Hybrid in Silico/in Vitro Approach for the Identification of Angiotensin I Converting Enzyme Inhibitory Peptides from Parma Dry-Cured Ham.

The bioactivity assessment of foodborne peptides is currently a research area of great relevance, and, in particular, several studies are devoted to the antihypertensive effects through the inhibition of angiotensin I converting enzyme (ACE). In the present work, a straightforward workflow to identify inhibitory peptides from food matrices is proposed, which involves a hybrid in vitro/in silico tandem approach. Parma dry-cured ham was chosen as case study. In particular, the advantage of using the hybrid approach to identify active sequences (in comparison to the experimental trials alone) has been pointed out.
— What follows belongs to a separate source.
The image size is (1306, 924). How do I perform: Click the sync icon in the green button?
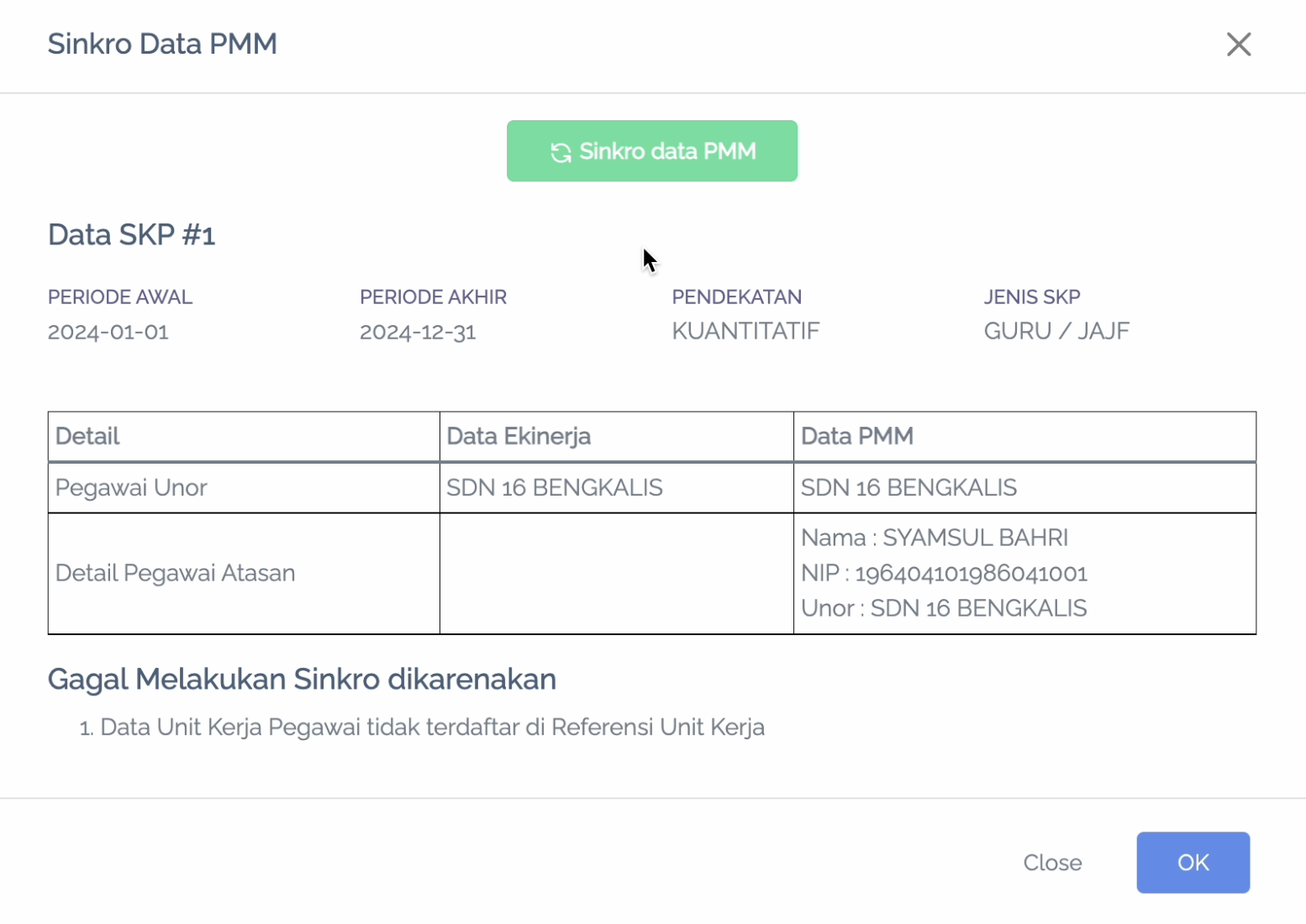pyautogui.click(x=561, y=152)

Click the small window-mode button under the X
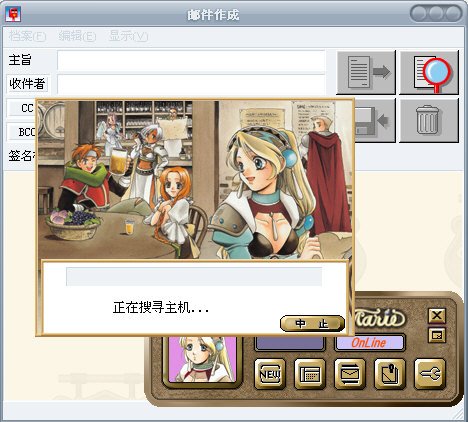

Specifically, fractions obtained by in vitro gastrointestinal digestion of ham samples of 18 and 24 months of aging have been assessed for ACE inhibition. At the same time, the released peptidomic profiles, which cannot be entirely evaluated by using in vitro assays, have been screened for the inhibition by using an in silico model. Then, to identify novel inhibitory sequences, a series of strong candidates have been synthesized and assessed for their inhibitory activity through in vitro assay. On the one hand, the use of computational simulations appeared to be an effective strategy to find active sequences, as confirmed by in vitro analysis. On the other hand, strong inhibitory sequences were identified for the first time in Parma dry-cured ham (e.g., LGL and SFVTT with IC50 values of 145 and 395 μM, respectively), which is a product of international dietary and economic relevance. Therefore, these findings demonstrate the usefulness of in silico methodologies coupled to in vitro tests for the identification of potentially bioactive peptides, and they give an important contribution to the study of the overall nutritional value of Parma ham.